Он оттолкнул меня, нажал на ручку двери, она распахнулась, рванул ветер и... Куприн исчез. Я был так ошеломлен, что не сразу догадался постучать водителю в стекло и объяснить ему, что случилось. Прошло, наверное, еще минуты две пока мы, наконец, остановились.
Обнаружили Куприна далеко позади, лежащего на куче щебня. Он был без чувств. Лицо в крови...»[292]
...Между тем наступил 1914 год.
Куприн — ура-патриот! Что может быть смешнее этого?
Разе мог Куприн представить, что снова наденет форму поручика?
Что будет маршировать по плацу и командовать: «На кррра-а-ул!»
Что будет писать рапорты?
Что все его творческие замыслы в один миг станут никому не нужны, а писать на нужную тему ему, автору «Поединка», будет крайне затруднительно?
Что собратья по перу уйдут на фронт, а сам он окажется в тылу?
Что ему будет нечего есть?
Все это принесла с собой Великая война, в которую Россия вступила 19 июля 1914 года.

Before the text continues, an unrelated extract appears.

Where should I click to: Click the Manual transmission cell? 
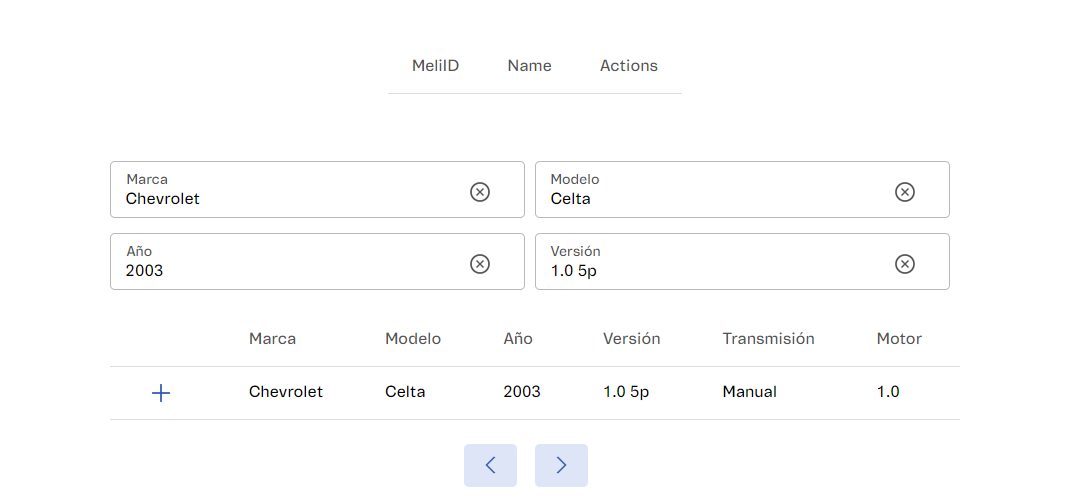749,392
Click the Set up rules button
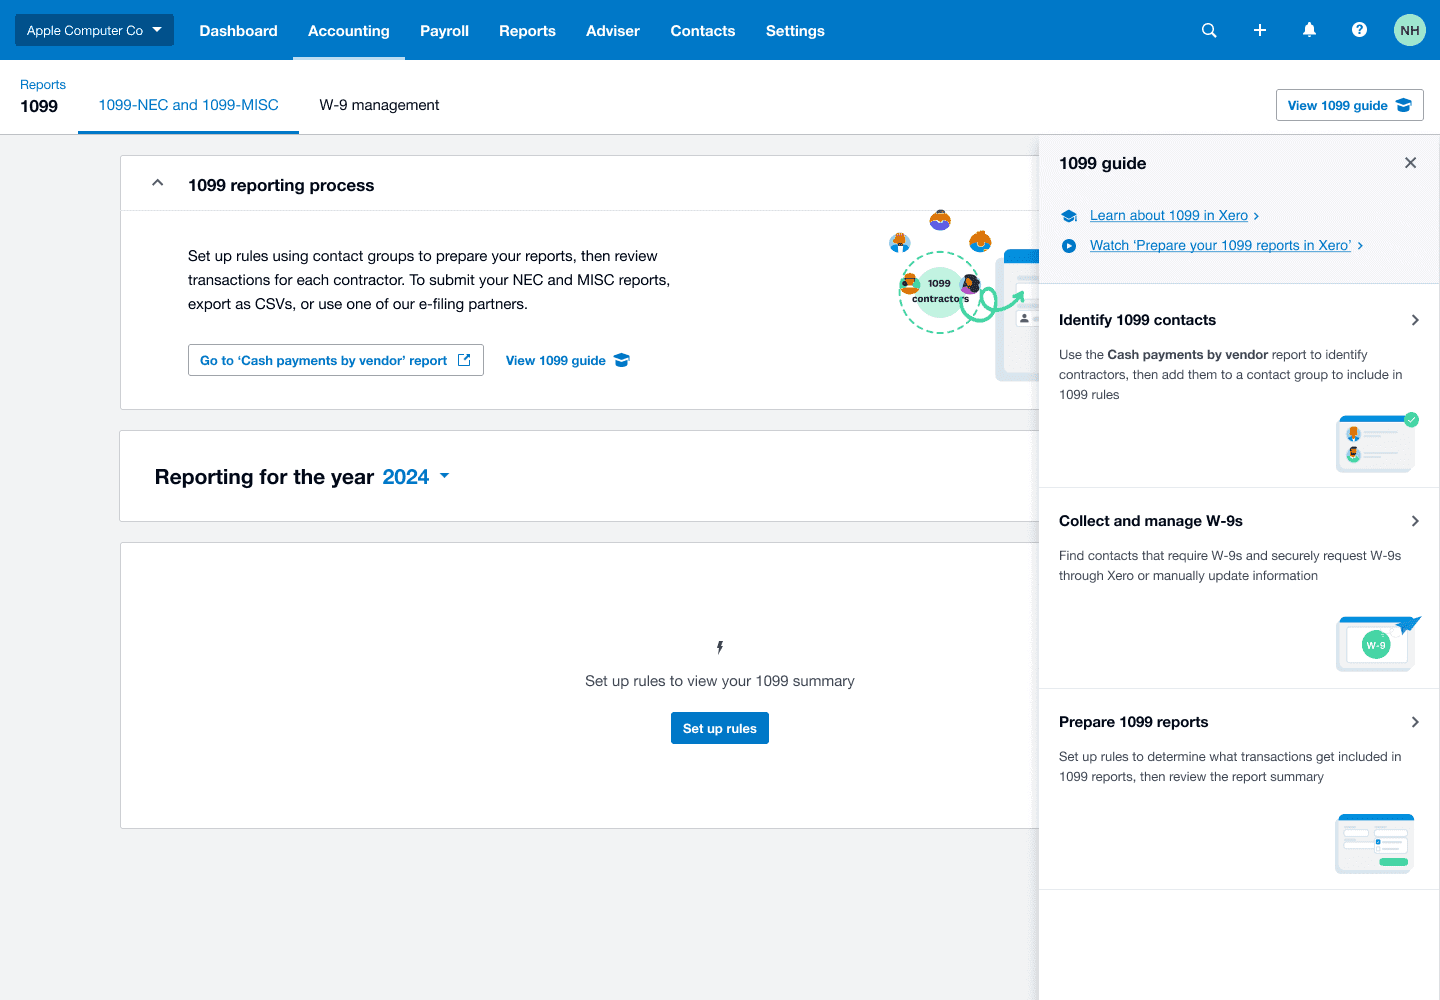 [719, 728]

В канун своего 44-летия Александр Иванович испытал то, что сегодня принято называть «дежавю» (чувство, что ты уже это видел или бывал в сходной ситуации). Десять лет назад он уже наблюдал Петербург, охваченный патриотическими митингами и шествиями, слышал речи о войне до победного конца. Тогда не сомневались, что разобьют японцев. Теперь — немцев.

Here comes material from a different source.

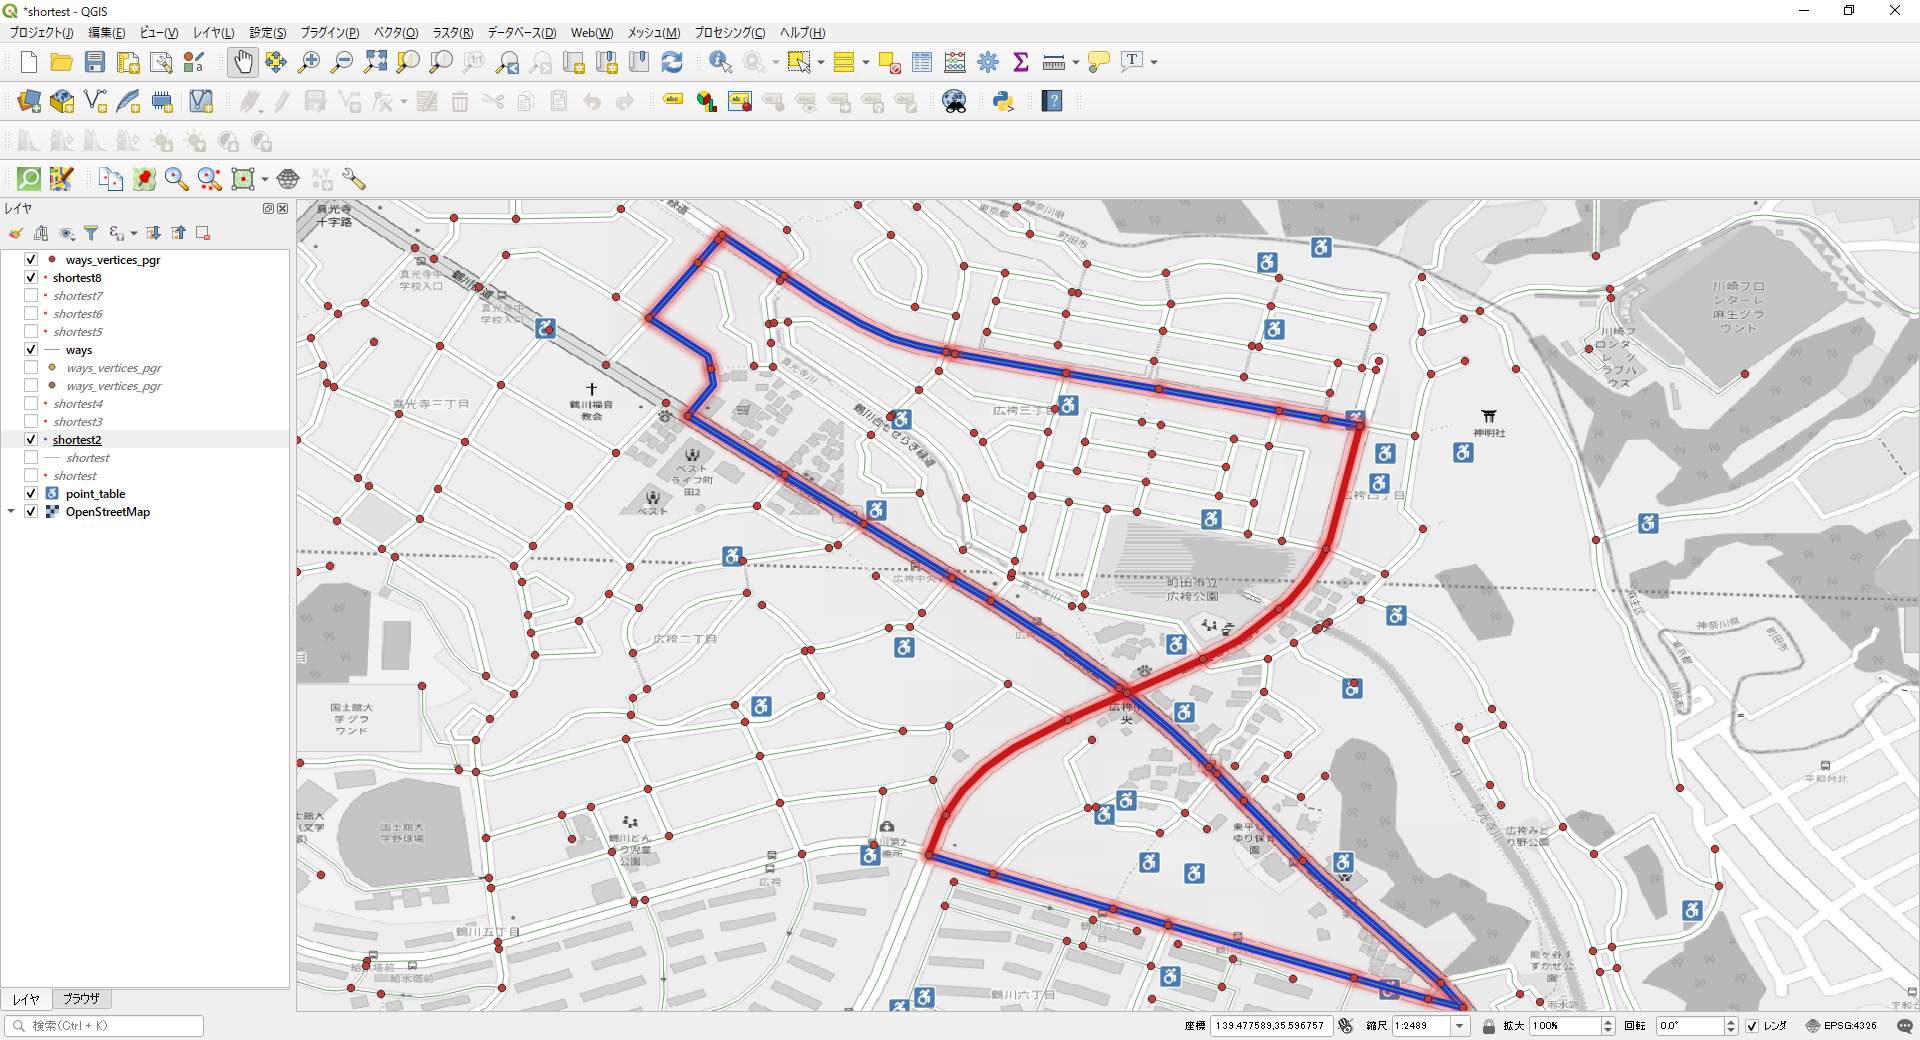Click the Identify Features tool
Screen dimensions: 1920x1040
pos(720,62)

Став эмигрантом, писатель задумается, с чего началась российская катастрофа. И вспомнит 22 июля 1914 года, четвертый день после объявления Германией войны России. Исаакиевская площадь. Толпа. Растерянный эскадрон конных жандармов тщетно пытается остановить «патриотический триумф»: погром германского посольства. Из окон здания летят кипы бумаг, мебель. Толпа улюлюкает, несется «ура!». На крыше какие-то люди сбивают статуи обнаженных тевтонов и лошадей. Каждый удар дает взрыв радостного гула: «Пусть горит!!! Пусть немцы погибнут!!!» Напротив здания посольства пылает костер: жгут портреты императора Вильгельма... Из окон автомобиля за зрелищем наблюдают Александр Куприн, Аркадий Руманов и Иван Сытин[37*]. Через семь лет эмигрант Куприн тяжело вздохнет, надписывая свою книгу такому же эмигранту Руманову: «Дорогой Аркадий Вениаминович, когда мы с Вами и с И. Д. Сытиным глядели из автомобиля, как сваливала чернь статуи Германского посольства, — ну могли ли бы мы поверить, что и вот в Париже я буду делать надпись на моей книге, отпечатанной в Финляндии? 3/II 1921 г. Paris»[293].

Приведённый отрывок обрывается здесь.